Microsoft Azure Data Lake is a highly scalable data storage and analytics service. The service is hosted in Azure, Microsoft’s public cloud, and is largely intended for big datastorage and analysis. Like other data lakes, Azure Data Lake allows developers, scientists, business professionals and other users to gain insight from large, complex data sets. To do this, users write queries that process data and generate results. Because Azure Data Lake is a cloud computing service, it gives customers a faster and more efficient alternative to deploying and managing big data infrastructure within their own data centers.
As with most data lake offerings, the Azure Data Lake service is composed of two parts: data storage and data analytics. Users can store enormous volumes of structured, semi-structured or unstructured data produced from any application, ranging from large archival stores to small, time-sensitive transactional data. According to Microsoft, users can provision Azure Data Lake to store terabytes or even exabytes of data. The storage service also provides high throughput for fast data processing.

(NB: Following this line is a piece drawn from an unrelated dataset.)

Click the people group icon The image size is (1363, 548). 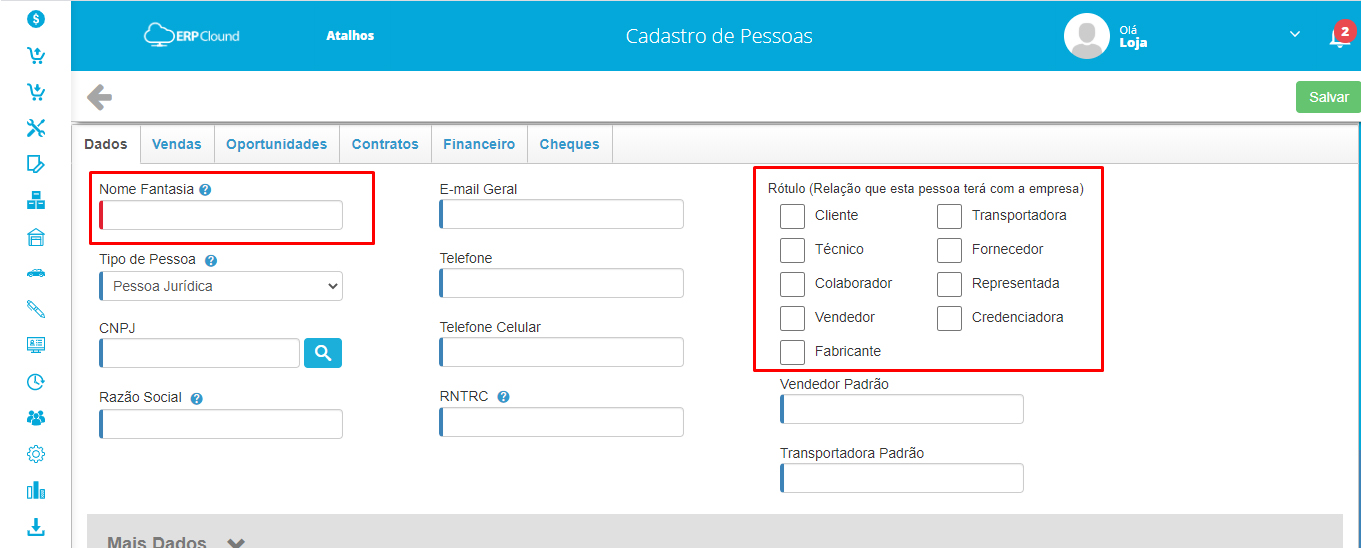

On the analytics side, Azure Data Lake users can produce their own code for specific data transformation and analysis tasks, or use existing tools, such as Microsoft’s Analytics Platform System or Azure Data Lake Analytics, to query data sets.

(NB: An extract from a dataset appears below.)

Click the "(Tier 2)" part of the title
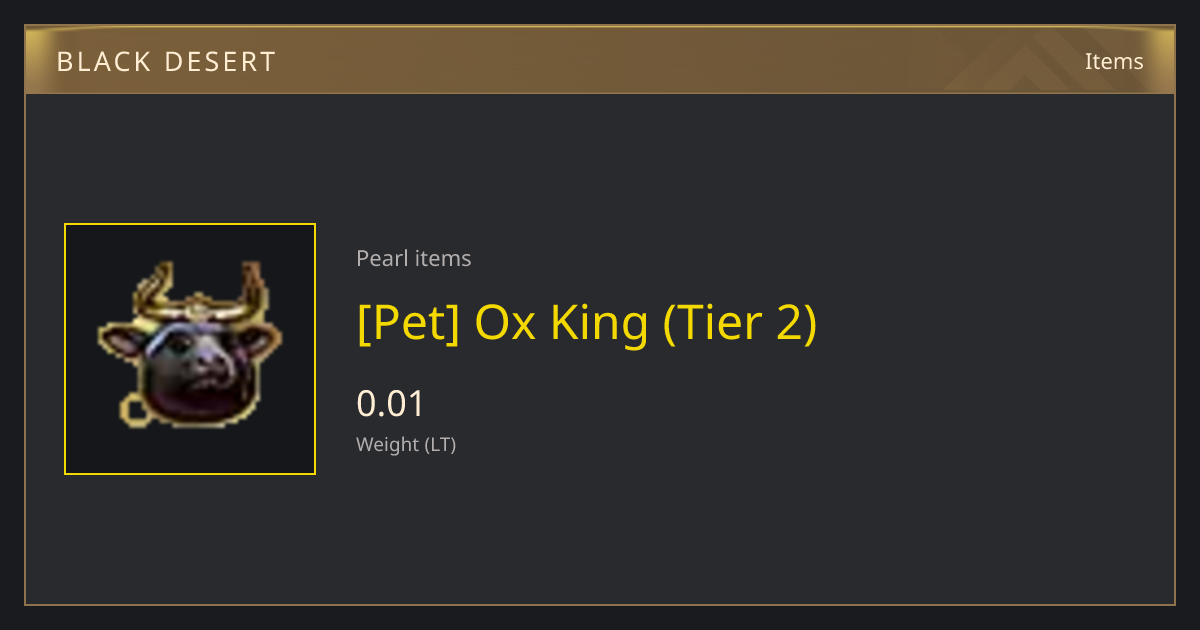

Azure Data Lake is based on the Apache Hadoop YARN (Yet Another Resource Negotiator) cluster management platform and is intended to scale dynamically within the Azure public cloud. This helps the service accommodate the needs of big data projects, which tend to be compute-intensive.
Users can write their own processing code for Azure Data Lake with a programming language such as U-SQL, which merges SQL structure and user-specific code. This also allows users to run analytics across SQL servers in Azure, as well as across Azure SQL Database and Azure SQL Data Warehouse. This unifies access to most data sources in Azure.
Pricing for Azure Data Lake contains numerous components, including storage capacity, the number of analytics units (AUs) per minute, the number of completed jobs and the cost of managed Hadoop and Spark clusters. The Azure Pricing Calculator can help users determine exact data lake costs.